# Your objective
Your reply should reproduce each record precisely as written.

Stored items:
++++

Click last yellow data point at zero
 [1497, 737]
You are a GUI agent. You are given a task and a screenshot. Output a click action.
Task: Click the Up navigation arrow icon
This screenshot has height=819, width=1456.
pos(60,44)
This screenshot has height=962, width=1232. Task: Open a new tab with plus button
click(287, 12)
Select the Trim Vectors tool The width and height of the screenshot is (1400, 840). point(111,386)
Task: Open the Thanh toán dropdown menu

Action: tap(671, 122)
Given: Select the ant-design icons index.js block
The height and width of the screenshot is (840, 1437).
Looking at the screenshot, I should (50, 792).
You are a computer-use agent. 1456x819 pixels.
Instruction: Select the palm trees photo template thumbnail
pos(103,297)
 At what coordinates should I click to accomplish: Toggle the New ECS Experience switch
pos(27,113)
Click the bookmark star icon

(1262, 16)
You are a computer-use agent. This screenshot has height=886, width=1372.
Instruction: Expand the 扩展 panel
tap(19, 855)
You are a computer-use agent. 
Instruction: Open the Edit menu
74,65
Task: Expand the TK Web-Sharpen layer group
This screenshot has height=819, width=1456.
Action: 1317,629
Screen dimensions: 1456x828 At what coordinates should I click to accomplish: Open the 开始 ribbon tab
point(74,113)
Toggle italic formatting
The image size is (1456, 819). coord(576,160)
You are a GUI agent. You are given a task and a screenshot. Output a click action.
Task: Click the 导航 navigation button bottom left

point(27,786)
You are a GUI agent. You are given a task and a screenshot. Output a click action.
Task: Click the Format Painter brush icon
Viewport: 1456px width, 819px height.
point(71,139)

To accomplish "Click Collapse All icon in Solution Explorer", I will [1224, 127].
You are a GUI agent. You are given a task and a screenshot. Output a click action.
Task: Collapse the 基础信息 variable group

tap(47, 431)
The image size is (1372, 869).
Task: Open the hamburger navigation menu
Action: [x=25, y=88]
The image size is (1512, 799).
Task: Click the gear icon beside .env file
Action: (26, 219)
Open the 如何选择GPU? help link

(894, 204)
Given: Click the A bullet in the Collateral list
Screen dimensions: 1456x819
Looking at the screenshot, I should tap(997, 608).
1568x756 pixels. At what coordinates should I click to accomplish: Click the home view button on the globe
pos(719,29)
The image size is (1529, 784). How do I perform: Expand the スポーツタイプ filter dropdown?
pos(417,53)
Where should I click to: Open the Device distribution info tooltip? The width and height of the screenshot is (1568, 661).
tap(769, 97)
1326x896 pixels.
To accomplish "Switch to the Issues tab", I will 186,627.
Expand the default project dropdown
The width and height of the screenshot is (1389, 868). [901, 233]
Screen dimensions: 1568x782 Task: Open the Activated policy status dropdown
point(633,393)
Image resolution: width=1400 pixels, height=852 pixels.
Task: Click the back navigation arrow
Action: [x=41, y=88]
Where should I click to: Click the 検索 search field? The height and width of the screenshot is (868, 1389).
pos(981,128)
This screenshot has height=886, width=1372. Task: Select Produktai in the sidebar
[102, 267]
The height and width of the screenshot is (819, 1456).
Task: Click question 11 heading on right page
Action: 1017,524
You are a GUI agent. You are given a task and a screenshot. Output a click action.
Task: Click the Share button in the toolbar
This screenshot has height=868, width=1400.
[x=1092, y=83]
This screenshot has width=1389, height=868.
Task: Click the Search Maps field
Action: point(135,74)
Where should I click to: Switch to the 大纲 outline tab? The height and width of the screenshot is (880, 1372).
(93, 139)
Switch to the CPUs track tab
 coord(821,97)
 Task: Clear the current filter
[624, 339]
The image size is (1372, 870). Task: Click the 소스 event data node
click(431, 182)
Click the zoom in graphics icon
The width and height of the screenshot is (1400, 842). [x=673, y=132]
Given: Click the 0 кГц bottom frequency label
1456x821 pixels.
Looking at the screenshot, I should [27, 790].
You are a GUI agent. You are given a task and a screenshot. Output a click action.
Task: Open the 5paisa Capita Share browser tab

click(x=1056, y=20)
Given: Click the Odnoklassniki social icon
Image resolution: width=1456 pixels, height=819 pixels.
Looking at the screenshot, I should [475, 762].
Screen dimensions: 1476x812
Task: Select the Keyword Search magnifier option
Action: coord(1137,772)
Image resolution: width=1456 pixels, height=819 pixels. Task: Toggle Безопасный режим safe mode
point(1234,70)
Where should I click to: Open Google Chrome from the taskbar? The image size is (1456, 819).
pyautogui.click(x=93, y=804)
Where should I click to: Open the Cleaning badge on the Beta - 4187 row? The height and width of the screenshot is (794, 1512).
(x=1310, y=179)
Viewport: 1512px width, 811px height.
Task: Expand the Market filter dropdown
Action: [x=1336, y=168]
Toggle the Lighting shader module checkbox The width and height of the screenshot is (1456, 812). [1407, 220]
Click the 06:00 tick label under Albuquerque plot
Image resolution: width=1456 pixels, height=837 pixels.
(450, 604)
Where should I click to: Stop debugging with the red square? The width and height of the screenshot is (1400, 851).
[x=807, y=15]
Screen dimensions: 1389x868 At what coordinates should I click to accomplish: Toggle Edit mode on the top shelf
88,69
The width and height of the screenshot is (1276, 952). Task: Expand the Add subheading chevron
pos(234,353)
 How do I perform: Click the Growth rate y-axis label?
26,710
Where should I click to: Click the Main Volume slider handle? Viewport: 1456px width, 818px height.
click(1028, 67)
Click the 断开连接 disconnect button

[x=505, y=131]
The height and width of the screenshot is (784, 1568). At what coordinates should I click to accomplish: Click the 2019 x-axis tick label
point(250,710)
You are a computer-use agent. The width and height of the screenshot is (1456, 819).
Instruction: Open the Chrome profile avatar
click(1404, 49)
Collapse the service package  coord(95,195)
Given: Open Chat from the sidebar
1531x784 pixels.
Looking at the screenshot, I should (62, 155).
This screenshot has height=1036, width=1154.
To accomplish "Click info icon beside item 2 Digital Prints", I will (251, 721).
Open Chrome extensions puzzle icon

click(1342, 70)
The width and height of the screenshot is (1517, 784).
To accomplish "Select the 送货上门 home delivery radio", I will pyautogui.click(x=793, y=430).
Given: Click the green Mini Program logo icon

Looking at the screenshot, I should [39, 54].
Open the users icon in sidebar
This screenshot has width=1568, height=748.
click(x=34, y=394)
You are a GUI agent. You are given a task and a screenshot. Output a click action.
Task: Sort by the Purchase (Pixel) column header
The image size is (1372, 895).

++++

# Solution to this problem
Click last yellow data point at zero
 [1497, 737]
You are a GUI agent. You are given a task and a screenshot. Output a click action.
Task: Click the Up navigation arrow icon
This screenshot has height=819, width=1456.
pos(60,44)
This screenshot has height=962, width=1232. Task: Open a new tab with plus button
click(287, 12)
Select the Trim Vectors tool The width and height of the screenshot is (1400, 840). point(111,386)
Task: Open the Thanh toán dropdown menu

Action: tap(671, 122)
Given: Select the ant-design icons index.js block
The height and width of the screenshot is (840, 1437).
Looking at the screenshot, I should (50, 792).
You are a computer-use agent. 1456x819 pixels.
Instruction: Select the palm trees photo template thumbnail
pos(103,297)
 At what coordinates should I click to accomplish: Toggle the New ECS Experience switch
pos(27,113)
Click the bookmark star icon

(1262, 16)
You are a computer-use agent. This screenshot has height=886, width=1372.
Instruction: Expand the 扩展 panel
tap(19, 855)
You are a computer-use agent. 
Instruction: Open the Edit menu
74,65
Task: Expand the TK Web-Sharpen layer group
This screenshot has height=819, width=1456.
Action: 1317,629
Screen dimensions: 1456x828 At what coordinates should I click to accomplish: Open the 开始 ribbon tab
point(74,113)
Toggle italic formatting
The image size is (1456, 819). coord(576,160)
You are a GUI agent. You are given a task and a screenshot. Output a click action.
Task: Click the 导航 navigation button bottom left

point(27,786)
You are a GUI agent. You are given a task and a screenshot. Output a click action.
Task: Click the Format Painter brush icon
Viewport: 1456px width, 819px height.
point(71,139)

To accomplish "Click Collapse All icon in Solution Explorer", I will [1224, 127].
You are a GUI agent. You are given a task and a screenshot. Output a click action.
Task: Collapse the 基础信息 variable group

tap(47, 431)
The image size is (1372, 869).
Task: Open the hamburger navigation menu
Action: [x=25, y=88]
The image size is (1512, 799).
Task: Click the gear icon beside .env file
Action: (26, 219)
Open the 如何选择GPU? help link

(894, 204)
Given: Click the A bullet in the Collateral list
Screen dimensions: 1456x819
Looking at the screenshot, I should tap(997, 608).
1568x756 pixels. At what coordinates should I click to accomplish: Click the home view button on the globe
pos(719,29)
The image size is (1529, 784). How do I perform: Expand the スポーツタイプ filter dropdown?
pos(417,53)
Where should I click to: Open the Device distribution info tooltip? The width and height of the screenshot is (1568, 661).
tap(769, 97)
1326x896 pixels.
To accomplish "Switch to the Issues tab", I will 186,627.
Expand the default project dropdown
The width and height of the screenshot is (1389, 868). [901, 233]
Screen dimensions: 1568x782 Task: Open the Activated policy status dropdown
point(633,393)
Image resolution: width=1400 pixels, height=852 pixels.
Task: Click the back navigation arrow
Action: [x=41, y=88]
Where should I click to: Click the 検索 search field? The height and width of the screenshot is (868, 1389).
pos(981,128)
This screenshot has height=886, width=1372. Task: Select Produktai in the sidebar
[102, 267]
The height and width of the screenshot is (819, 1456).
Task: Click question 11 heading on right page
Action: 1017,524
You are a GUI agent. You are given a task and a screenshot. Output a click action.
Task: Click the Share button in the toolbar
This screenshot has height=868, width=1400.
[x=1092, y=83]
This screenshot has width=1389, height=868.
Task: Click the Search Maps field
Action: point(135,74)
Where should I click to: Switch to the 大纲 outline tab? The height and width of the screenshot is (880, 1372).
(93, 139)
Switch to the CPUs track tab
 coord(821,97)
 Task: Clear the current filter
[624, 339]
The image size is (1372, 870). Task: Click the 소스 event data node
click(431, 182)
Click the zoom in graphics icon
The width and height of the screenshot is (1400, 842). [x=673, y=132]
Given: Click the 0 кГц bottom frequency label
1456x821 pixels.
Looking at the screenshot, I should [27, 790].
You are a GUI agent. You are given a task and a screenshot. Output a click action.
Task: Open the 5paisa Capita Share browser tab

click(x=1056, y=20)
Given: Click the Odnoklassniki social icon
Image resolution: width=1456 pixels, height=819 pixels.
Looking at the screenshot, I should [475, 762].
Screen dimensions: 1476x812
Task: Select the Keyword Search magnifier option
Action: coord(1137,772)
Image resolution: width=1456 pixels, height=819 pixels. Task: Toggle Безопасный режим safe mode
point(1234,70)
Where should I click to: Open Google Chrome from the taskbar? The image size is (1456, 819).
pyautogui.click(x=93, y=804)
Where should I click to: Open the Cleaning badge on the Beta - 4187 row? The height and width of the screenshot is (794, 1512).
(x=1310, y=179)
Viewport: 1512px width, 811px height.
Task: Expand the Market filter dropdown
Action: [x=1336, y=168]
Toggle the Lighting shader module checkbox The width and height of the screenshot is (1456, 812). [1407, 220]
Click the 06:00 tick label under Albuquerque plot
Image resolution: width=1456 pixels, height=837 pixels.
(450, 604)
Where should I click to: Stop debugging with the red square? The width and height of the screenshot is (1400, 851).
[x=807, y=15]
Screen dimensions: 1389x868 At what coordinates should I click to accomplish: Toggle Edit mode on the top shelf
88,69
The width and height of the screenshot is (1276, 952). Task: Expand the Add subheading chevron
pos(234,353)
 How do I perform: Click the Growth rate y-axis label?
26,710
Where should I click to: Click the Main Volume slider handle? Viewport: 1456px width, 818px height.
click(1028, 67)
Click the 断开连接 disconnect button

[x=505, y=131]
The height and width of the screenshot is (784, 1568). At what coordinates should I click to accomplish: Click the 2019 x-axis tick label
point(250,710)
You are a computer-use agent. The width and height of the screenshot is (1456, 819).
Instruction: Open the Chrome profile avatar
click(1404, 49)
Collapse the service package  coord(95,195)
Given: Open Chat from the sidebar
1531x784 pixels.
Looking at the screenshot, I should (62, 155).
This screenshot has height=1036, width=1154.
To accomplish "Click info icon beside item 2 Digital Prints", I will (251, 721).
Open Chrome extensions puzzle icon

click(1342, 70)
The width and height of the screenshot is (1517, 784).
To accomplish "Select the 送货上门 home delivery radio", I will pyautogui.click(x=793, y=430).
Given: Click the green Mini Program logo icon

Looking at the screenshot, I should [39, 54].
Open the users icon in sidebar
This screenshot has width=1568, height=748.
click(x=34, y=394)
You are a GUI agent. You are given a task and a screenshot. Output a click action.
Task: Sort by the Purchase (Pixel) column header
The image size is (1372, 895).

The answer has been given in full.